How to deal with an annoying friend

How you can help your child’s most annoying friend become less annoying and their parents will thank you! 


I’m the mom of a 8 year old and we have kids from the neighborhood in and out of our house all the time. A few years ago, one girl in particular – a young one – was turning into a little bit of a bully. I spoke to her parents about it and they were horrified, but were sure she was modeling behavior she was learning elsewhere. So, I trained her to not be aggressive or rude in our house.

She’s very well behaved now and a lovely child. Of course, some of the other parents still have problems with her, but that’s because they haven’t figured out how to train her to behave better despite my attempts to teach them.

I think the first mistake parents make is to assume that the annoying kid is just a bad apple or can’t be taught to behave better. They just are the way they are. That isn’t true. We are talking about kids and if you can teach your own child to behave better, you can help teach the neighbors kid too – assuming the parents have an all hands on deck attitude, which all the parents my kid interacts with do.
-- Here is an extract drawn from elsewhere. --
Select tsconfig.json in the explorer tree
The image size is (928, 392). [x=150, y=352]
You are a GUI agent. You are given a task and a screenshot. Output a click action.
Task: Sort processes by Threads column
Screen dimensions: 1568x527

They can discipline or reprimand my kid and I can do the same with theirs (nothing physical – just – that’s not ok – you need to go home now – or – that’s not nice, say your sorry level stuff). And we parents share information if something happens so the kid can’t deny it later.

What I teach is how to use operant conditioning to retrain bullies not to bully. Basically the technique is called extinguishing a behavior and it can be any behavior you don’t like, like an annoying kid.

The key is to be consistent and to remove rewards for bad behavior and to positively reward the behavior you do want and always make sure the child knows you like them, just certain behaviors aren’t acceptable.

If the reward is to hang out at your house, then sending them home when they behave poorly is usually enough. You just have to be welcoming when they come back and welcoming as long as they are pleasant and only transition to annoyed when they are annoying. Give them the benefit of the doubt – let them live up to your expectations. The reason parents have such a hard time with this is that they are expecting the kid to misbehave and so are annoyed before the child does anything and then they get confirmation bias. If instead you approach the kid fresh every time, it won’t take more than a couple of times before you have a well behaved child in your house. Expect them to behave well, respond calmly when they don’t.

This only works for neurotypical kids though. If the child in question is neuro-a-typical then you will need to discuss tactics with their parents to help maximize the good and minimize the annoyance. Don’t write them off. Learn from their parents what works and what doesn’t. Neuro-a-typical kids need extra help and their parents will likely welcome the additional learning opportunities they receive in your home (as long as they are compassionate and consistent with the therapy they are already receiving).

Yes, dealing with an annoying kid in the neighborhood is annoying. But it takes a village to raise a child and we should all be pitching in with love to help raise a community of caring and compassionate and well behaved adults.